Я уже говорил, что к тому времени в районе Елхов установилось равновесие противоборствующих сил; шли тут бои местного значения, как они именуются в боевых сводках, их называют еще и затишьем. Временным, но затишьем. Им-то, этим затишьем, и воспользовался неугомонный заводила, командир роты противотанковых ружей, взявший на себя и заботу по проведению «клубных» вечеринок. Первая из них состоялась уже на следующий день: зачем же, рассудили офицеры, откладывать доброе дело! Быстро составился и кружок, наполовину из ветеранов полка, абганеровцев, как не без гордости называли они себя. В эту хорошо обстрелянную половину входил, кроме пэтээровца, командир роты связи лейтенант Дащенко, тоже недавно вернувшийся из госпиталя. Этого я
– Почему нет связи с первым батальоном?
– Не знаю, товарищ майор. Очевидно, порывы...
– Немедленно устранить!
– Товарищ майор, все люди вышли из строя...

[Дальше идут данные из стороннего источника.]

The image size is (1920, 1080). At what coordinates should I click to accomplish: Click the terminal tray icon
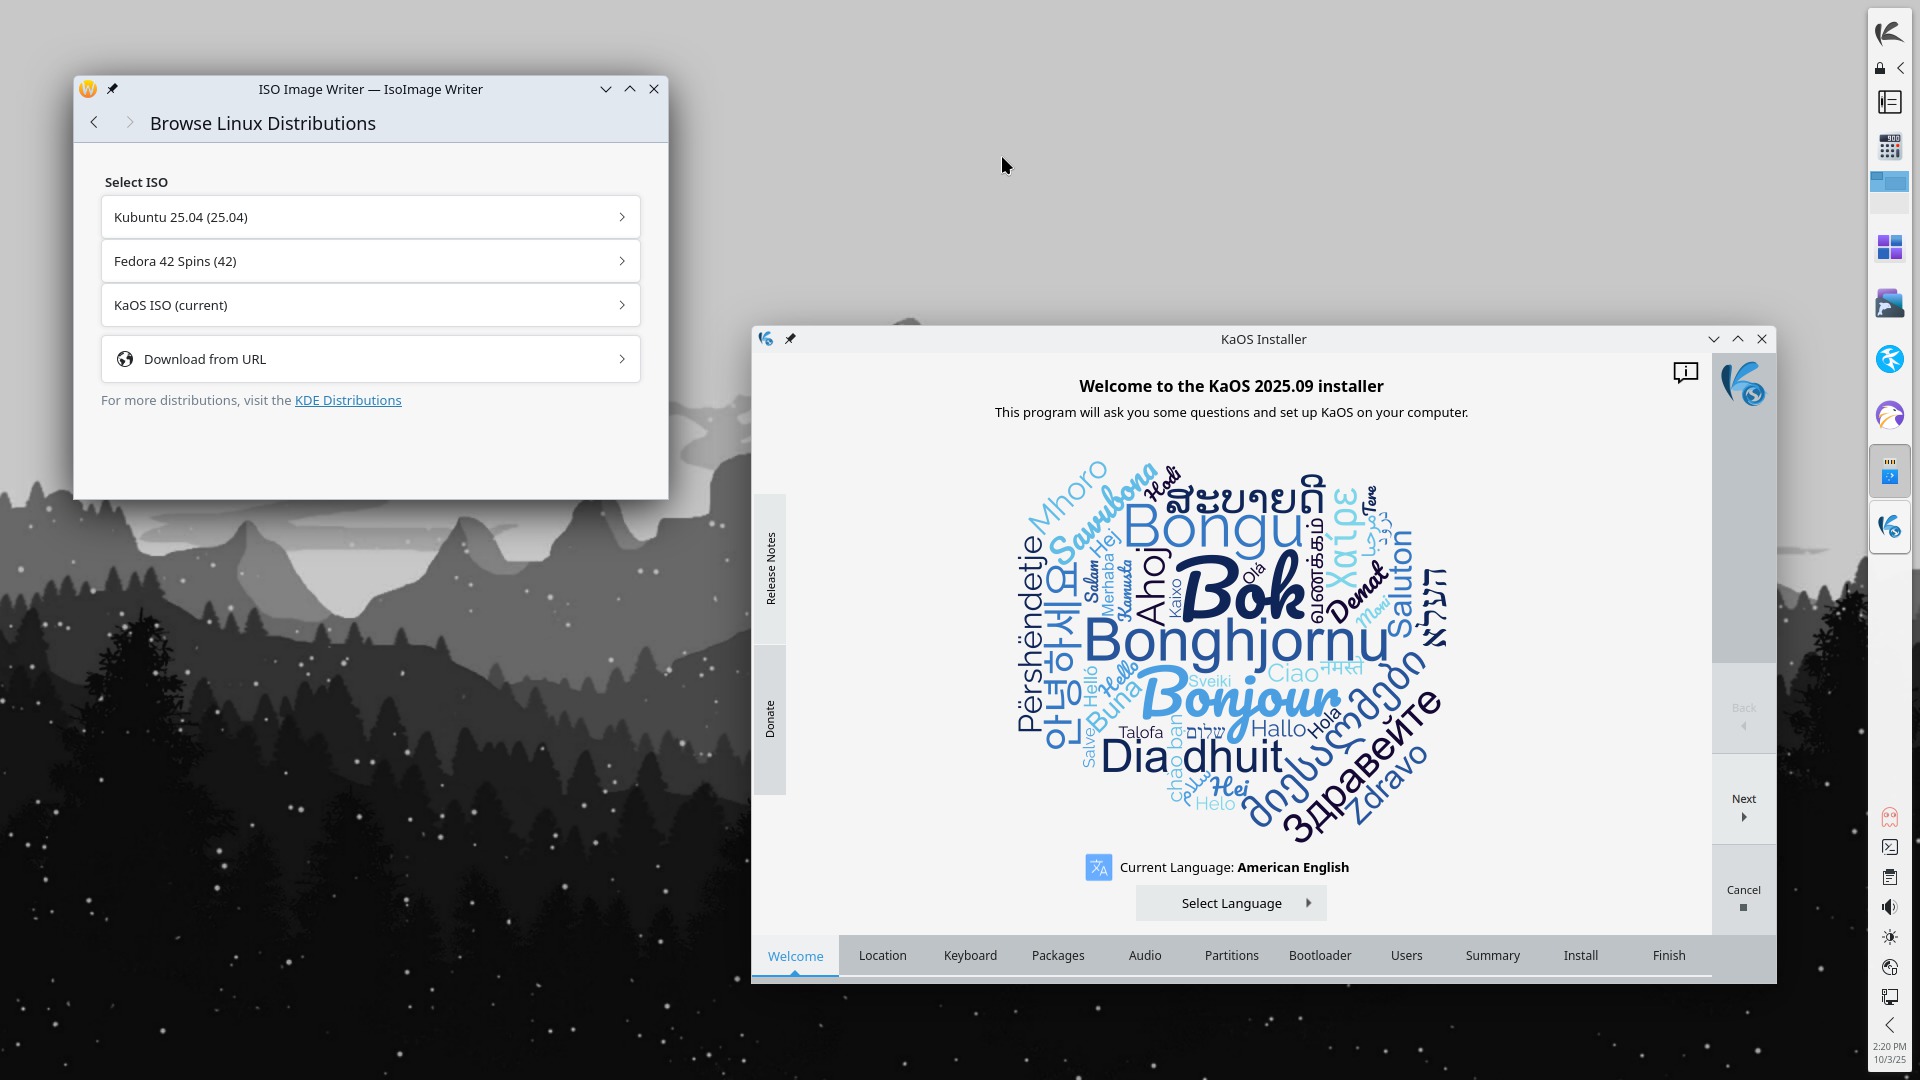coord(1889,847)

Майор долго смотрел в глаза лейтенанта.
– Дащенко, мне нужна связь. Понятно?
– Понятно, товарищ майор.
– Идите.
...Дащенко, длинный, сухой, как жердь, с толстыми вывороченными губами, полз и полз вперед. Пуля ударила его в плечо. Он только поморщился и продолжал ползти. Он взял два конца провода и дрожащими руками, превозмогая нестерпимую боль в плече, связал их. Но в это время уже два осколка не то от мины, не то от снаряда впились в него.
Но об этом еще не знал командир полка майор Чхиквадзе, вновь разговаривавший по телефону с командиром первого батальона капитаном Рыковым...
Теперь Дащенко сидел в лобановском блиндаже, уютно устроившись на земляной кровати по соседству с Усманом Хальфиным, который по-прежнему считал Лобанова своим, хотя тот давно уже перешел в подчинение командира первой роты. Находился тут и сам ротный, но он из новеньких (прежний погиб). Неплохо себя чувствовал в этой компании и командир химроты, а также огнеметчик, коего никто прежде и не видел, да никто и не знал, чем же они занимаются, огнеметчики эти. Да и химикам ничего не оставалось, кроме проверки противогазных сумок у красноармейцев, которые стараются как можно скорее избавиться от самих противогазов, а сумки заполнить либо сухарями, либо галетами, либо чем-нибудь еще, что полегче. Не знаю уж почему, но никто из нас не верил, что немцы пустят в дело химическое оружие. Впрочем, химик и огнеметчик чувствовали себя в подземной хижине Миши Лобанова, как в своей собственной, во всяком случае – на равных с другими. Такое положение они обеспечили себе тем, что приходили на эту почти тайную вечерю не с пустыми руками: каждый из них приносил по бутылке не водчонки даже, а спирта, из чего в голову пэтээровца, великолепного выдумщика, пришла мысль использовать этот 96-градусный напиток для некоего спортивного состязания. Смысл его состоял в следующем.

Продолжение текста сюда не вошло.